▶ PROBLEM
This exercise asks for a copy of each line in the records below with the word "screenshot" in it.
------
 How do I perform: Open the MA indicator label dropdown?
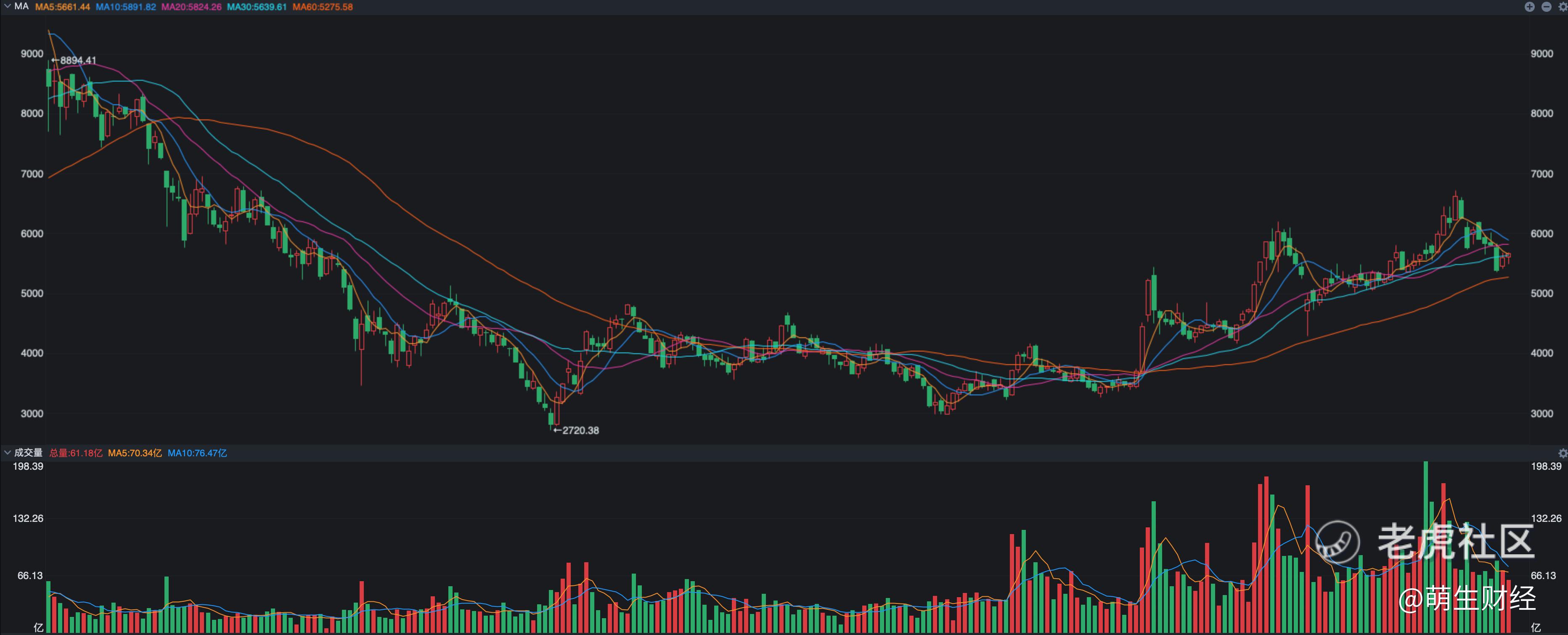point(21,6)
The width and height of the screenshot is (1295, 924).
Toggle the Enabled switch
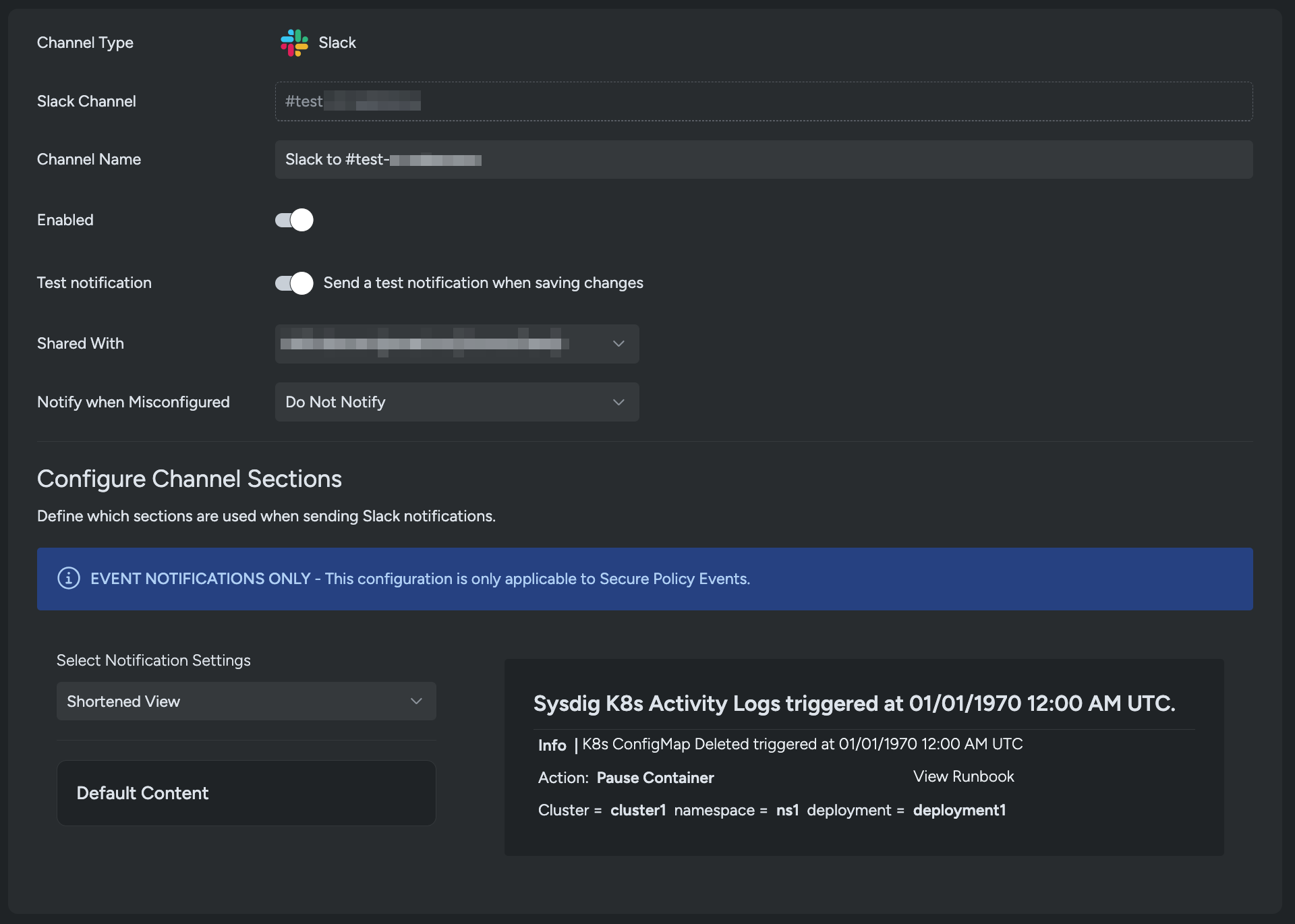294,220
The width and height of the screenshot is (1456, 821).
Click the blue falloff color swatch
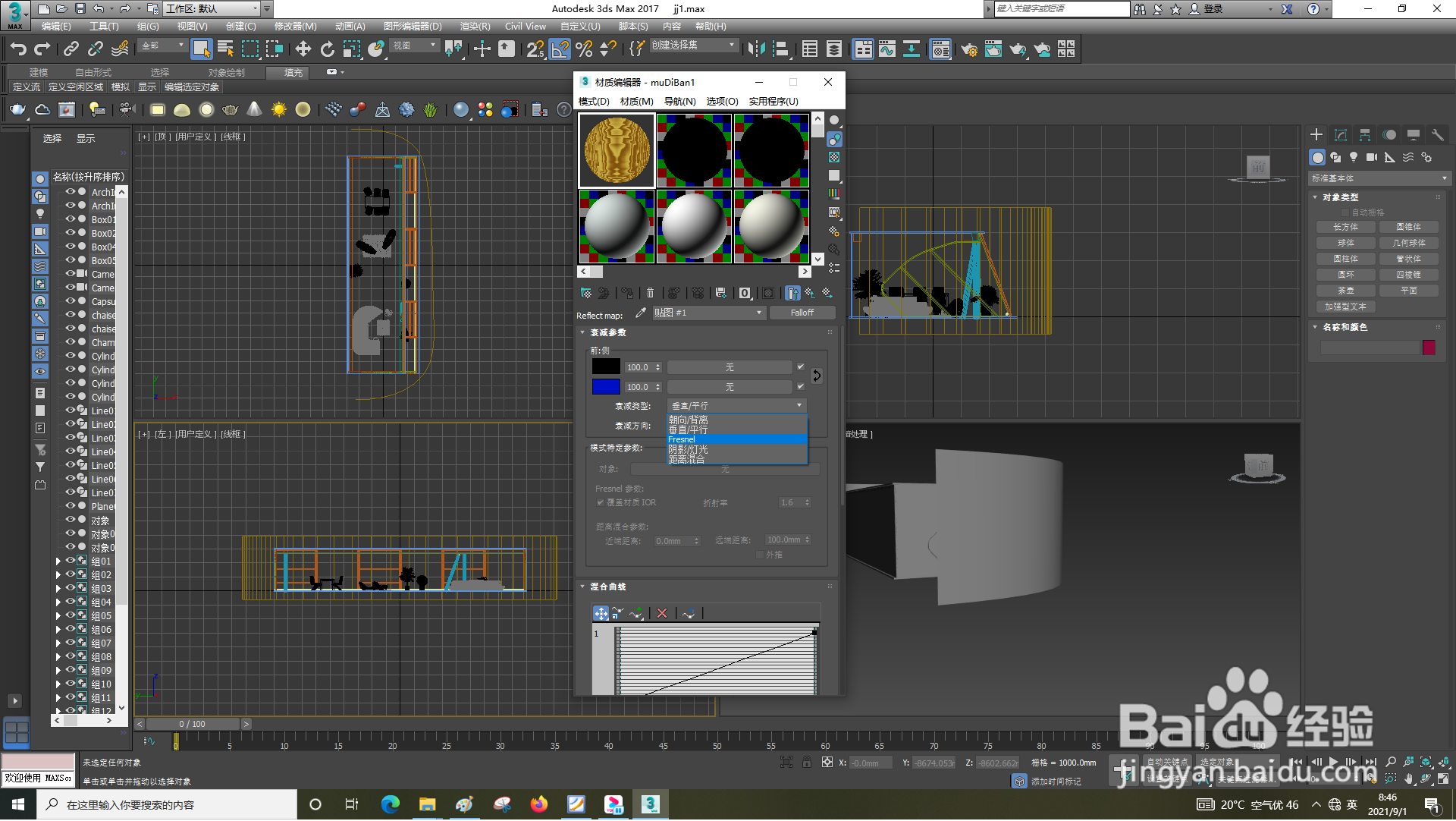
------
▶ RESPONSE BOX
The width and height of the screenshot is (1295, 924).
The width and height of the screenshot is (1456, 821).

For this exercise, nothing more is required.